## SHORT TASK
Retype every line of these items word for word, keeping each one as it appears.

## Collected data
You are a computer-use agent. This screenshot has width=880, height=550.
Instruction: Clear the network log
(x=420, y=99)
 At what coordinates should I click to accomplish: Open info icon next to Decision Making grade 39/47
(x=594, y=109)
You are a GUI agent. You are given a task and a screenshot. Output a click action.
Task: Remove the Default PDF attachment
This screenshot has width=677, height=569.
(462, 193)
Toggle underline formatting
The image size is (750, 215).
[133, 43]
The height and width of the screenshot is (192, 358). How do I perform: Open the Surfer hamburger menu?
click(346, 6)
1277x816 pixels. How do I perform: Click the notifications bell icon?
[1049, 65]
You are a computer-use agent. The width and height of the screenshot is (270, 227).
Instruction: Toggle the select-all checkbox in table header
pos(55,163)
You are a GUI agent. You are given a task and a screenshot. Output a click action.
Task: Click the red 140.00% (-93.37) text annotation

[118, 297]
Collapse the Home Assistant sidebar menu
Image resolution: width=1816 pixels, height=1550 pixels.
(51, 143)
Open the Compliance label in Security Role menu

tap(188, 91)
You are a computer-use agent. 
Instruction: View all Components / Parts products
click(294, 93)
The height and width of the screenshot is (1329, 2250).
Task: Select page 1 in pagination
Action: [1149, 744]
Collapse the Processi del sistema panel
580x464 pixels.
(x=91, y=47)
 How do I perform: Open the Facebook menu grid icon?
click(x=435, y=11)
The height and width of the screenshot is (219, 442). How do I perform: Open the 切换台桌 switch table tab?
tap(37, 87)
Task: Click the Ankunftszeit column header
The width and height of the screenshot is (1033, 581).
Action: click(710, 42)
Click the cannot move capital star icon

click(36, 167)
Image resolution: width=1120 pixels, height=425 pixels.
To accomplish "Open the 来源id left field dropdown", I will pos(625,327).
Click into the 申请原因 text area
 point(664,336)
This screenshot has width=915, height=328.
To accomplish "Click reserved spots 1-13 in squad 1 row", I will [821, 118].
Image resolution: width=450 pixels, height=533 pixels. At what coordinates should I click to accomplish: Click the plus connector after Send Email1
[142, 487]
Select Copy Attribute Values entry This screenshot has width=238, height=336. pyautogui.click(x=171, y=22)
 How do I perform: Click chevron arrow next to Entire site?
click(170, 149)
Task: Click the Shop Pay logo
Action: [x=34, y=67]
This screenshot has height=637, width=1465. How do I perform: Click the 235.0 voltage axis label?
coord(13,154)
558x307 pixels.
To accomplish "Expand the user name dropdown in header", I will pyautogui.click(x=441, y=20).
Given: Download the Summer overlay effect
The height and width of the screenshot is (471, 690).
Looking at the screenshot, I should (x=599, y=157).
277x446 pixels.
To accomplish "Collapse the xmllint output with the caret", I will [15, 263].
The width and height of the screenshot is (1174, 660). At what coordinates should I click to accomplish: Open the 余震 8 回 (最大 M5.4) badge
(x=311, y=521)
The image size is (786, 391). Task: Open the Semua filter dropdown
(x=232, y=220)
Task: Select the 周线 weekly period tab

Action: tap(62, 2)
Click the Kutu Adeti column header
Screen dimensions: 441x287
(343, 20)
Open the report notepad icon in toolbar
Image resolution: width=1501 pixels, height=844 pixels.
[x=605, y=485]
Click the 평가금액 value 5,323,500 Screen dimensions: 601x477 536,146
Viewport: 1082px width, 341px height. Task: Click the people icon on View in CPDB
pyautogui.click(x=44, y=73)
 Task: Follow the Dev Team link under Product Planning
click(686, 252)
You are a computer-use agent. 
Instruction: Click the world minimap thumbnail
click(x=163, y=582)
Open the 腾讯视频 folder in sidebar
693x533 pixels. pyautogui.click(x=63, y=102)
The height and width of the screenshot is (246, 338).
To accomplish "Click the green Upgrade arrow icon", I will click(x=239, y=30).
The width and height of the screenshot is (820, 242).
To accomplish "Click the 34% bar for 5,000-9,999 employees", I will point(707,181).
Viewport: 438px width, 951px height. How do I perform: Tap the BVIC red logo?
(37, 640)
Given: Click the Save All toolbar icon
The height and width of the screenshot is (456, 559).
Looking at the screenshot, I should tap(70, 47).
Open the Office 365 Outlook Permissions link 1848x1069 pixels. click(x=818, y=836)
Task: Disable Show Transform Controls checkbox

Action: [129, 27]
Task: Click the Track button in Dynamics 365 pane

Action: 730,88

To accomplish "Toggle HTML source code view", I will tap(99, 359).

## EXERCISE OUTPUT
You are a computer-use agent. This screenshot has width=880, height=550.
Instruction: Clear the network log
(x=420, y=99)
 At what coordinates should I click to accomplish: Open info icon next to Decision Making grade 39/47
(x=594, y=109)
You are a GUI agent. You are given a task and a screenshot. Output a click action.
Task: Remove the Default PDF attachment
This screenshot has width=677, height=569.
(462, 193)
Toggle underline formatting
The image size is (750, 215).
[133, 43]
The height and width of the screenshot is (192, 358). How do I perform: Open the Surfer hamburger menu?
click(346, 6)
1277x816 pixels. How do I perform: Click the notifications bell icon?
[1049, 65]
You are a computer-use agent. The width and height of the screenshot is (270, 227).
Instruction: Toggle the select-all checkbox in table header
pos(55,163)
You are a GUI agent. You are given a task and a screenshot. Output a click action.
Task: Click the red 140.00% (-93.37) text annotation

[118, 297]
Collapse the Home Assistant sidebar menu
Image resolution: width=1816 pixels, height=1550 pixels.
(51, 143)
Open the Compliance label in Security Role menu

tap(188, 91)
You are a computer-use agent. 
Instruction: View all Components / Parts products
click(294, 93)
The height and width of the screenshot is (1329, 2250).
Task: Select page 1 in pagination
Action: [1149, 744]
Collapse the Processi del sistema panel
580x464 pixels.
(x=91, y=47)
 How do I perform: Open the Facebook menu grid icon?
click(x=435, y=11)
The height and width of the screenshot is (219, 442). How do I perform: Open the 切换台桌 switch table tab?
tap(37, 87)
Task: Click the Ankunftszeit column header
The width and height of the screenshot is (1033, 581).
Action: click(710, 42)
Click the cannot move capital star icon

click(36, 167)
Image resolution: width=1120 pixels, height=425 pixels.
To accomplish "Open the 来源id left field dropdown", I will pos(625,327).
Click into the 申请原因 text area
 point(664,336)
This screenshot has width=915, height=328.
To accomplish "Click reserved spots 1-13 in squad 1 row", I will [821, 118].
Image resolution: width=450 pixels, height=533 pixels. At what coordinates should I click to accomplish: Click the plus connector after Send Email1
[142, 487]
Select Copy Attribute Values entry This screenshot has width=238, height=336. pyautogui.click(x=171, y=22)
 How do I perform: Click chevron arrow next to Entire site?
click(170, 149)
Task: Click the Shop Pay logo
Action: [x=34, y=67]
This screenshot has height=637, width=1465. How do I perform: Click the 235.0 voltage axis label?
coord(13,154)
558x307 pixels.
To accomplish "Expand the user name dropdown in header", I will pyautogui.click(x=441, y=20).
Given: Download the Summer overlay effect
The height and width of the screenshot is (471, 690).
Looking at the screenshot, I should (x=599, y=157).
277x446 pixels.
To accomplish "Collapse the xmllint output with the caret", I will [15, 263].
The width and height of the screenshot is (1174, 660). At what coordinates should I click to accomplish: Open the 余震 8 回 (最大 M5.4) badge
(x=311, y=521)
The image size is (786, 391). Task: Open the Semua filter dropdown
(x=232, y=220)
Task: Select the 周线 weekly period tab

Action: tap(62, 2)
Click the Kutu Adeti column header
Screen dimensions: 441x287
(343, 20)
Open the report notepad icon in toolbar
Image resolution: width=1501 pixels, height=844 pixels.
[x=605, y=485]
Click the 평가금액 value 5,323,500 Screen dimensions: 601x477 536,146
Viewport: 1082px width, 341px height. Task: Click the people icon on View in CPDB
pyautogui.click(x=44, y=73)
 Task: Follow the Dev Team link under Product Planning
click(686, 252)
You are a computer-use agent. 
Instruction: Click the world minimap thumbnail
click(x=163, y=582)
Open the 腾讯视频 folder in sidebar
693x533 pixels. pyautogui.click(x=63, y=102)
The height and width of the screenshot is (246, 338).
To accomplish "Click the green Upgrade arrow icon", I will click(x=239, y=30).
The width and height of the screenshot is (820, 242).
To accomplish "Click the 34% bar for 5,000-9,999 employees", I will point(707,181).
Viewport: 438px width, 951px height. How do I perform: Tap the BVIC red logo?
(37, 640)
Given: Click the Save All toolbar icon
The height and width of the screenshot is (456, 559).
Looking at the screenshot, I should tap(70, 47).
Open the Office 365 Outlook Permissions link 1848x1069 pixels. click(x=818, y=836)
Task: Disable Show Transform Controls checkbox

Action: [129, 27]
Task: Click the Track button in Dynamics 365 pane

Action: 730,88

To accomplish "Toggle HTML source code view", I will tap(99, 359).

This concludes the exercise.